◆ DOCUMENT EXCERPT:
Key concept: system_id. Each sample loaded from the dataset receives a monotonically-increasing integer system_id stamped by the sampler as a graph-level tensor. This lets downstream code track individual trajectories across refill events.

Important caveat: when the standard HostMemory sink unbatches data via Batch.to_data_list(), the reconstructed AtomicData objects lose the knowledge that system_id is a system-level property (because __system_keys__ is reset to defaults during model_post_init). When the sink later re-batches via Batch.from_data_list(), system_id gets dropped.

This example defines a custom sink (HostMemoryWithSystemId) that re-registers system_id as a system property after unbatching, ensuring it survives the round-trip through the sink.

This example uses DemoModelWrapper (a small neural network) so no neighbor list is needed. For a real LJ or MACE model, add NeighborListHook to each sub-stage.

import logging

import torch

from nvalchemi.data import AtomicData, Batch
from nvalchemi.dynamics import FIRE, NVTLangevin, SizeAwareSampler
from nvalchemi.dynamics.base import ConvergenceHook, FusedStage
from nvalchemi.dynamics.hooks import ConvergedSnapshotHook
from nvalchemi.dynamics.sinks import HostMemory
from nvalchemi.models.demo import DemoModel, DemoModelWrapper


class HostMemoryWithSystemId(HostMemory):
    """HostMemory subclass that preserves ``system_id`` across unbatch/rebatch."""

    def write(self, batch: Batch, mask: torch.Tensor | None = None) -> None:
        """Store a batch, preserving ``system_id`` as a system property."""
        num_total = batch.num_graphs or 0
        if num_total == 0:
            return

        # Apply mask to select samples (same logic as HostMemory).
        if mask is not None:
            mask = mask.to(device=batch.device, dtype=torch.bool)
            if mask.shape[0] != num_total:
                raise ValueError(
                    f"mask length {mask.shape[0]} != num_graphs {num_total}"
                )
            num_selected = int(mask.sum().item())
            if num_selected == 0:
                return
            if num_selected < num_total:
                indices = torch.nonzero(mask, as_tuple=True)[0]
                _ = batch.batch_ptr  # trigger lazy init for SegmentedLevelStorage
                batch = batch.index_select(indices)

        # Extract system_id before unbatching; the AtomicData reconstruction loses
        # the __system_keys__ registration.
        system_ids = batch["system_id"].detach().to("cpu")

        data_list = batch.to_data_list()
        if len(self._data_list) + len(data_list) > self._capacity:
            raise RuntimeError(
                f"Buffer is full. Cannot add {len(data_list)} samples "
                f"to buffer with {len(self._data_list)}/{self._capacity} samples."
            )

        for i, data in enumerate(data_list):
            data_cpu = data.to(self._device)
            data_cpu.add_system_property("system_id", system_ids[i : i + 1])
            self._data_list.append(data_cpu)


logging.basicConfig(level=logging.INFO)

The dataset interface#

SizeAwareSampler requires a dataset that implements exactly three methods:

__len__() — total number of samples.

◆ WRITTEN PROBLEM A: From the system_id excerpt, extract the passage between "Key concept: system_id." and "across refill events.", inclusive.
◆ WRITTEN PROBLEM B: Which nvalchemi modules appear in the from-import lines of the system_id excerpt? List them.
The entries that follow the system_id excerpt are separate material.

◆ DATASET EXTRACT:
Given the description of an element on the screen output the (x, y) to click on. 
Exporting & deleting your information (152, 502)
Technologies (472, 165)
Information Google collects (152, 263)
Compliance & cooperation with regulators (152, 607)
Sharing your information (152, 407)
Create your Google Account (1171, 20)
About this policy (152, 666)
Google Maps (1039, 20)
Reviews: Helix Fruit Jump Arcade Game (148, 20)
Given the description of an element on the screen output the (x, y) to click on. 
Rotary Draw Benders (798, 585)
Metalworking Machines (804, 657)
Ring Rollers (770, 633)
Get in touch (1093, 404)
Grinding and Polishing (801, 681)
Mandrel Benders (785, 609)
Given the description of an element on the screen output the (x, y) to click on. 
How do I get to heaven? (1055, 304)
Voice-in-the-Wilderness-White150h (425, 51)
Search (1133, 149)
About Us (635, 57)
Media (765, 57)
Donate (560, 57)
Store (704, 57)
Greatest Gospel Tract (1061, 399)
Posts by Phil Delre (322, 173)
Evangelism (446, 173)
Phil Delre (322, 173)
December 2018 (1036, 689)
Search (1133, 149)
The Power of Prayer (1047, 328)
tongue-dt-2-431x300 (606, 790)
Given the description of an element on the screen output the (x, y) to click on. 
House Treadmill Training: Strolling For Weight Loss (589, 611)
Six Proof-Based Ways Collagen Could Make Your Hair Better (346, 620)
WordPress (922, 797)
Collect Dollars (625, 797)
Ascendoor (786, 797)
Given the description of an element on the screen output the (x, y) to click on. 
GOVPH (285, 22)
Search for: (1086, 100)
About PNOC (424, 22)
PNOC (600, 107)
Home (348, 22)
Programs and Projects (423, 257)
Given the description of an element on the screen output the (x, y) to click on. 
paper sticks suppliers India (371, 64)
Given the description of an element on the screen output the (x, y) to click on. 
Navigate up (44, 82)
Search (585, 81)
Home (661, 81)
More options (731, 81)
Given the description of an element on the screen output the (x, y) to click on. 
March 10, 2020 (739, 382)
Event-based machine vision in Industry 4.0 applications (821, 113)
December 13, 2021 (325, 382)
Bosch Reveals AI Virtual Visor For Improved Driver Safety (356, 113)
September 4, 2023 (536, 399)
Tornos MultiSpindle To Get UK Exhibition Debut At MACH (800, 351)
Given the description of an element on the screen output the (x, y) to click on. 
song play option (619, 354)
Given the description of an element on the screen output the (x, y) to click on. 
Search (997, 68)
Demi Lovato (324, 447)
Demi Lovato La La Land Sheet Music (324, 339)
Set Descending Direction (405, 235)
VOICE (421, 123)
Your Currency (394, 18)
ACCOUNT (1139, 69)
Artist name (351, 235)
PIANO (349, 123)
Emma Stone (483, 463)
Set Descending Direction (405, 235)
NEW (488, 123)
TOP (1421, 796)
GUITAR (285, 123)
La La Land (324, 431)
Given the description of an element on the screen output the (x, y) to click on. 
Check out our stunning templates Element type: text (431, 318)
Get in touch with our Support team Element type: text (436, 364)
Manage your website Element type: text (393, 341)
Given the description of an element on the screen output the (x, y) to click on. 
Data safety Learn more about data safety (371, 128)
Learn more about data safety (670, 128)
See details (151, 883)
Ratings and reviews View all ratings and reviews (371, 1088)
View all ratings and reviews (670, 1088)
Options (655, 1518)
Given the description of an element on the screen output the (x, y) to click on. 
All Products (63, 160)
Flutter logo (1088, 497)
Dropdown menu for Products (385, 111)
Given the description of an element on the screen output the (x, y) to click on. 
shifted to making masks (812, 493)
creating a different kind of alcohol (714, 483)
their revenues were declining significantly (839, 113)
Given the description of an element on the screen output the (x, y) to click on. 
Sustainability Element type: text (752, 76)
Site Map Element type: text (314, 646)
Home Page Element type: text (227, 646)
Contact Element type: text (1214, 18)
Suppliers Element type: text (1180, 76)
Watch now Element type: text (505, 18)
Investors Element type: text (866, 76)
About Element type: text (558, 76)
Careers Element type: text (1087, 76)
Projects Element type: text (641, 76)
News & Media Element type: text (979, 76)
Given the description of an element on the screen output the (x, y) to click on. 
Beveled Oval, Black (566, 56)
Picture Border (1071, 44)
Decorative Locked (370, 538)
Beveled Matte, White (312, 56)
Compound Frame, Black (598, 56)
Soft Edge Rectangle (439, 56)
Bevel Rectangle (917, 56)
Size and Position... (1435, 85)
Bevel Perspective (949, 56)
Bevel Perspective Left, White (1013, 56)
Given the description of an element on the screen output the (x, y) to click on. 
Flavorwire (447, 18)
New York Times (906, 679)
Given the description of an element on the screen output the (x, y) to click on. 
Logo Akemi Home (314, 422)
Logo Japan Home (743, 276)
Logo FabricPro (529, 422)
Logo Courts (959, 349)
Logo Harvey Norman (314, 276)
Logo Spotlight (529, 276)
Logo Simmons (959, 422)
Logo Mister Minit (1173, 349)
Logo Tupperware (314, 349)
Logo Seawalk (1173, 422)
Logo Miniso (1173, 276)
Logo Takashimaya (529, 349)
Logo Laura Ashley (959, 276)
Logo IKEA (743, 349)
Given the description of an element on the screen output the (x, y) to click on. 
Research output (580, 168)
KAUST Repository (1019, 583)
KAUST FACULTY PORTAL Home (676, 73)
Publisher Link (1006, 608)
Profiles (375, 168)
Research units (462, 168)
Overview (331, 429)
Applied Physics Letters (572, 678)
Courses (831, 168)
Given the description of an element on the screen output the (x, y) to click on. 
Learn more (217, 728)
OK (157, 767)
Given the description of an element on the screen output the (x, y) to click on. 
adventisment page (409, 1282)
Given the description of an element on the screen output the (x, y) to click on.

◆ SOLUTION A:
Key concept: system_id. Each sample loaded from the dataset receives a monotonically-increasing integer system_id stamped by the sampler as a graph-level tensor. This lets downstream code track individual trajectories across refill events.

◆ SOLUTION B:
nvalchemi.data
nvalchemi.dynamics
nvalchemi.dynamics.base
nvalchemi.dynamics.hooks
nvalchemi.dynamics.sinks
nvalchemi.models.demo